# looking for an epic knife



## zazi (May 8, 2017)

hi, i love cooking, right now i have shun classic, yeah i know so main stream lol, i'm looking for the next big thing.
i cut mostly vegetables and i sharpen my knife once or twice a year at a professional place, (as they say, i have no clue if they are good or not).
i like the 8" size but i think a bit bigger will be more comfortable for me.
the budget is about 150$~200$.
i would love help in finding a better choice at knifes.


----------



## foody518 (Aug 6, 2015)

Hi Zazi, welcome to Cheftalk

Honestly what may make the biggest difference for your continued enjoyment of your knives over time is to either pick up sharpening or find a great sharpener you're willing to send knives to. Once or twice a year if you're cooking regularly has me thinking you're using a sub-optimally sharp knife for most of the year. That listed budget if used for sharpening equipment could set you up for a years to a decade if not longer, if just sharpening your own knives

What is your location? This can affect availability of knives and sharpening equipment at certain prices

Any other details about what you're wanting? There's lots of previous threads about knife recommendations, you can scroll there a few of them to see the questions that always get asked so that the thread starter can get more specific recommendations than like 20-50 options in a given price range.


----------



## zazi (May 8, 2017)

I live in RamatGan in israel. Sadly, we do not have many shops that sharpen tools and knives. 
I need a new knife because one of me roommate's broke the edge and ruined the blade when he was showing off to his girlfriend. 

I Cooke once or twice a week for the whole week do to lack of time (full time job and a student) so there is not much wear and tare to the blade. 
I buy most of my stuff on Amazon or ebay so I can get most? Of the knifes they sell there.


----------



## foody518 (Aug 6, 2015)

See if you're able to access these ebay links

http://www.ebay.com/itm/Yoshihiro-I...-Chef-Knife-Ryu-Series-/232112174732#shpCntId

http://www.ebay.com/itm/Tanaka-kitc...steel-210mm-/252686703916?hash=item3ad54d1d2c

http://www.ebay.com/itm/Japanese-Ginga-Swedish-Stainless-Steel-Wa-Gyuto-Knife-210mm-/381972439604

http://www.ebay.com/itm/262914696000?_trksid=p2055119.m1438.l2649&ssPageName=STRK:MEBIDX:IT#shpCntId

http://www.ebay.com/itm/NANIWA-Prof...GOUKEN-KUROUTO-Medium-1000-Wide-/262957564181

Still, buying a nice knife and especially once you go up more in price - it makes little sense to get a better knife without a way to maintain its performance over time. All knives get dull with use

Depending on how your roommate damaged the knife, it might still be able to be fixed
Also might be worth seeing if these guys have a sharpening service https://www.tcblades.net/about-us


----------



## millionsknives (Apr 25, 2014)

#### Exercises
1: From the knife thread, extract the passage from "What is your" up to and including "given price range.".
2: Decide whether each statement agrees with the knife thread, answering yes or no and quoting the deciding words from the thread: (a) zazi has a knife sharpened at a professional place once or twice a year. (b) zazi lives in Tel Aviv. (c) foody518 states that all knives get dull with use.
3: Continue the knife thread from the point where it stops.
The lines after the knife thread are separate material.

#### Source data
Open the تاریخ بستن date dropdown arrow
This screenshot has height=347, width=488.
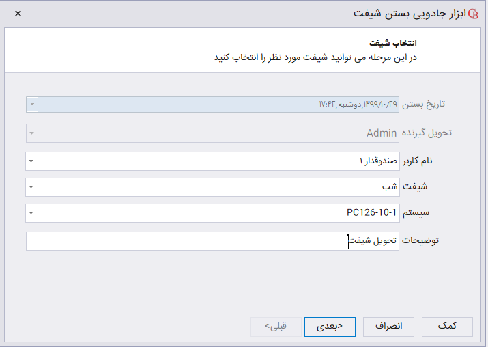32,105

#### Responses for each task
1:
What is your location? This can affect availability of knives and sharpening equipment at certain prices

Any other details about what you're wanting? There's lots of previous threads about knife recommendations, you can scroll there a few of them to see the questions that always get asked so that the thread starter can get more specific recommendations than like 20-50 options in a given price range.

2:
(a) Yes: "i sharpen my knife once or twice a year at a professional place"
(b) No: "I live in RamatGan in israel."
(c) Yes: "All knives get dull with use"

3:
At some point low quality disposable culture took over and people are used to lousy disposable stainless knives.  Like any craft, you need to learn to take care of your tools.   Nicer things require upkeep - DIY or pay a service is up to you.  

Think about this - would a woodworker let someone else sharpen his chisels?  NO WAY

No sharpening services know what they are doing with good knives in my area either.  Buy stones and do it yourself.  You can learn to get a decent edge in under an hour.  It's the other stuff, polishing, thinning, repairs, microbevels, that takes more time to learn.


----------



## zazi (May 8, 2017)

I can buy all of the above and ship them to my country. 
So, if i'll get sharpening tools and a knife for 200$ what's the best combo for my use?


----------



## butcherandbaker (May 4, 2017)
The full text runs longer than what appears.